Because what you want most of the time, is food.
Two food related things took adjusting to on our arrival in Rovereto*. The first was the choice of food. Like Amsterdam three years before, we struggled to locate and identify sour cream. It took me until Christmastime to find frozen blueberries. Like a sucker, I definitely searched for them in every different supermarket I went to, and that finally paid off with a new supermarket that just opened. Avocados were the other big thing for us and we have had spotty success rates over the past (nearly) three years. Baking soda, strangely, was another ingredient I initially struggled to locate.
The second thing was the opening hours of supermarkets. In New Zealand it was sometimes possible to find a supermarket with a 24 hour opening schedule – although this was actually a little unnecessary, it was nice to know you could buy candy at all hours of the night (and I sometimes did).
Before we discovered the Sunday supermarkets, and the Monday morning supermarket, and the midday supermarket (all common times for shops to be closed), it definitely felt like grocery shopping happened according to some very old fashioned market hours. That if you hadn’t completed your shopping by early evening on a Saturday, it was a long, hungry wait until early Monday afternoon when they reopened. Eating out for every meal the other option.
Gradually, both the supermarkets started to change, and we discovered those with extended opening hours. Because we like to shop on Sundays, we used to cycle further to the outskirts of the city – just because there was a shop open on that preferred day. With more bread options.

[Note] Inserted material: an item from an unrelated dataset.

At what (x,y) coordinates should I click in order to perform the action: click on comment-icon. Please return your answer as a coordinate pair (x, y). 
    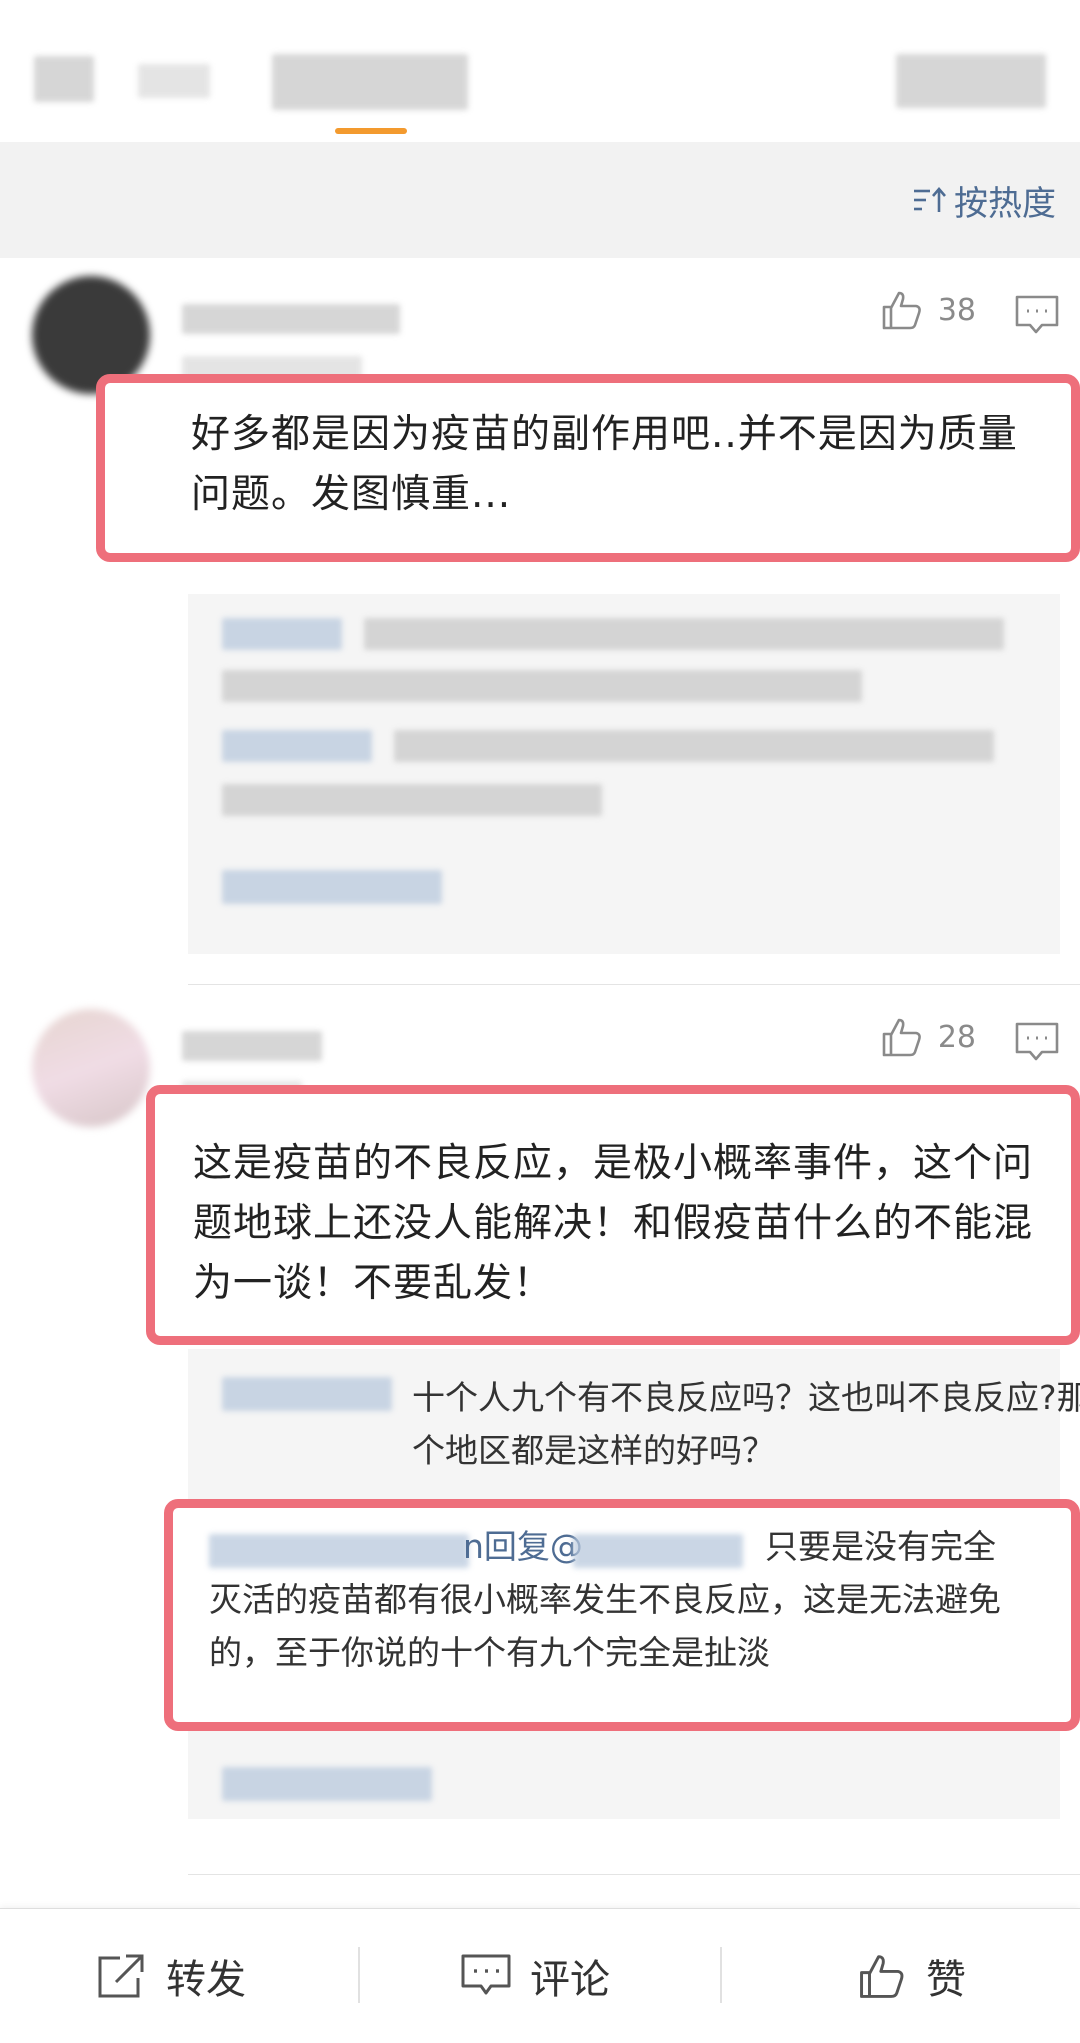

And so it was big news when, just before Christmas, two new supermarkets opened. Rovereto being a small town, this made local news.
And, get this, our new local is open every day. Until 9 pm, except Sundays when it is open until 8.30. This is almost bittersweet as it is so close to our end, but we can now grocery shop almost anytime we like.
The other supermarket is too far outside of the city to be a regular, though we did walk by it on new years day. Being a holiday it was closed, but we could still see how enormous it is. Luckily for this nervous cyclist, it’s that much closer to the cycle path than the other giant supermarket further down the same road, where I once bought a pillow and then cycled very carefully home with it stuffed in my bike basket. Memories!
Matt has said that he will miss this, this not being able to buy anything and everything, at any and every time.
These small Italian supermarkets, selling their small range of Italian products, inspired a kind of comaraderie among the other foreigners here. We swapped tips on where to buy things. Fresh coriander arrives at one particular spice shop once a week (which we occasionally buy, even if it is stored in the meat counter). Another store by the river sells tahini paste, etc, etc. Beer, specifically craft beer, has been the big one for Matt. The lack of variety has inspired a beer tasting night, with beer ordered online consumed and compared. The demand for this type of event is less in a bigger city where every bar sells craft beer.
How many times can I type supermarket in one post? Just watch me: supermarket supermarket supermarket supermarket supermarket supermarket
supermarket supermarket supermarket supermarket supermarket supermarket supermarket supermarket supermarket supermarket supermarket supermarket
etc.
*The abundance of pizza and gelato was not a problem.